◆ Stored data:
----------

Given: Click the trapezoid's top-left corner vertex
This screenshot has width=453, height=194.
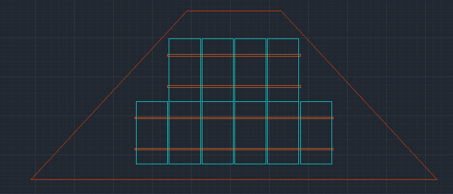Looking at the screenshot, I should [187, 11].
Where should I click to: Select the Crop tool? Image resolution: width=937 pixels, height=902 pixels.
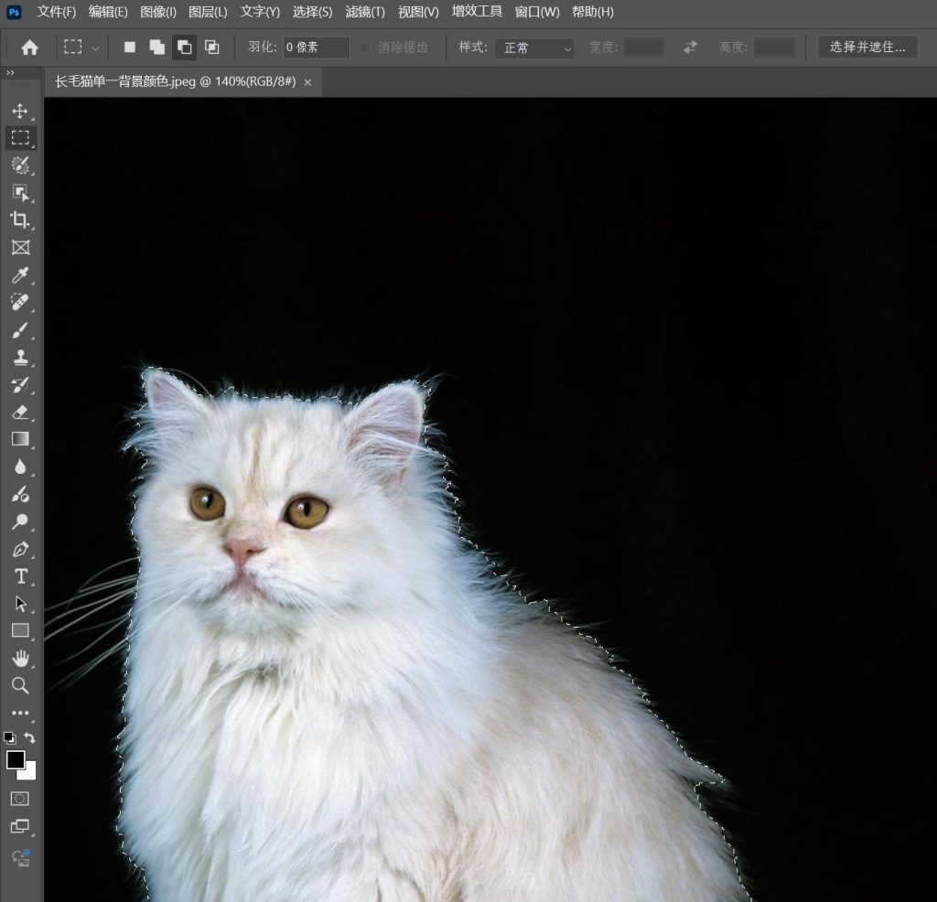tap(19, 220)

----------

◆ Exercise brief:
Output the lines above in full and exactly. Leave out every picture.

◆ Exercise result:
Given: Click the trapezoid's top-left corner vertex
This screenshot has width=453, height=194.
Looking at the screenshot, I should [187, 11].
Where should I click to: Select the Crop tool? Image resolution: width=937 pixels, height=902 pixels.
tap(19, 220)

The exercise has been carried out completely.